2.3 Sampling design and landscape metrics

To assess changes in forest spatial pattern and in landscape composition due to forest increase, we randomly selected 2000 circular landscapes of 5-km radius across the study area. As the original GFC 1990–2000 had some noise (e.g. clouds, shadows), we discarded those landscapes with any type of noise (a total of 667 points) to avoid misinterpreting changes. Then, we calculated forest cover area (ha) in 1990 and 2012 for the remaining landscapes and we selected those with a positive forest increase between these dates (n = 752).

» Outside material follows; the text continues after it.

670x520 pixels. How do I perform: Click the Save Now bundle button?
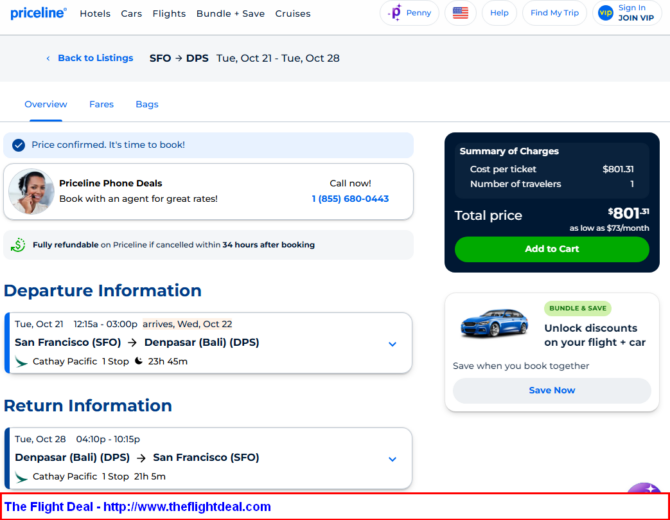[x=552, y=390]
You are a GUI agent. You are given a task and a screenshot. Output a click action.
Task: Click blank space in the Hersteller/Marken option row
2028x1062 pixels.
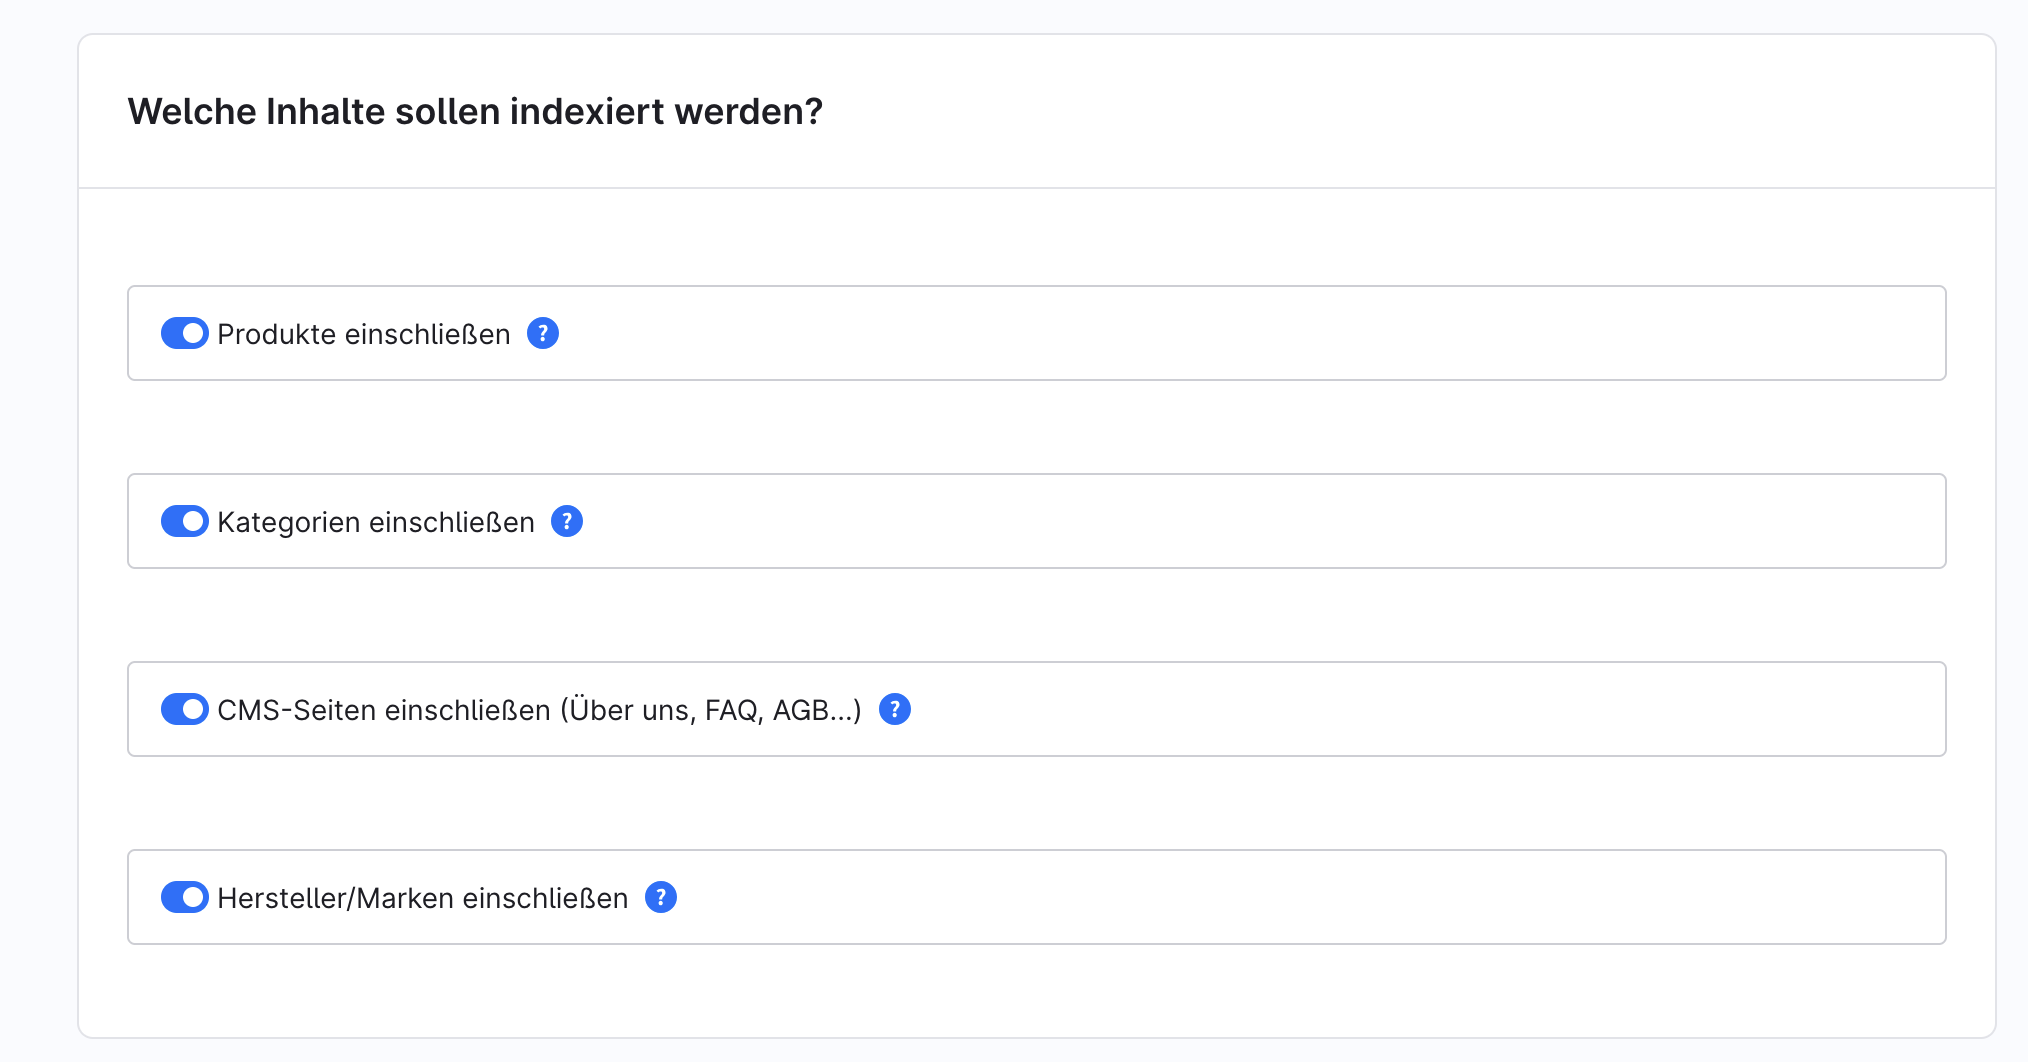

Changes in forest spatial pattern between the study dates were assessed from the 30-m-pixel-sized binary (forest/non-forest) maps mentioned above, through a set of landscape metrics aimed at describing forest fragmentation and forest connectivity (McGarigal and Marks 1994; Kupfer 2012). Their selection was based on (1) comparability with previous landscape ecological studies (ex. Turner 2005; Weng 2007) and (2) appropriateness for indicating ecological conditions (Debinski and Holt 2005; Kupfer 2012) and (3) for describing contrasting dimensions of the selected landscape attributes (McGarigal and Marks 1994; Fahrig 2003). Patch number and both mean and largest patch sizes were chosen as metrics of forest fragmentation. Moreover, patch size is known to be related to species richness and abundance (Boulinier et al. 2001; Debinski and Holt 2005). The total forest edge was also selected as a proxy of relevant fragmentation effects related to habitat alteration (Saunders et al. 1999). We finally selected effective mesh size (ha) for its high sensitivity to contrasting fragmentation processes (Jaeger 2000). Regarding forest connectivity, we selected the percentage of like adjacencies, which measures the degree of aggregation of patch types, and the Euclidean nearest neighbour distance, which measures the distance among patches of the same type and deals explicitly with the degree to which patches are spatially isolated from each other (McGarigal and Marks 1994).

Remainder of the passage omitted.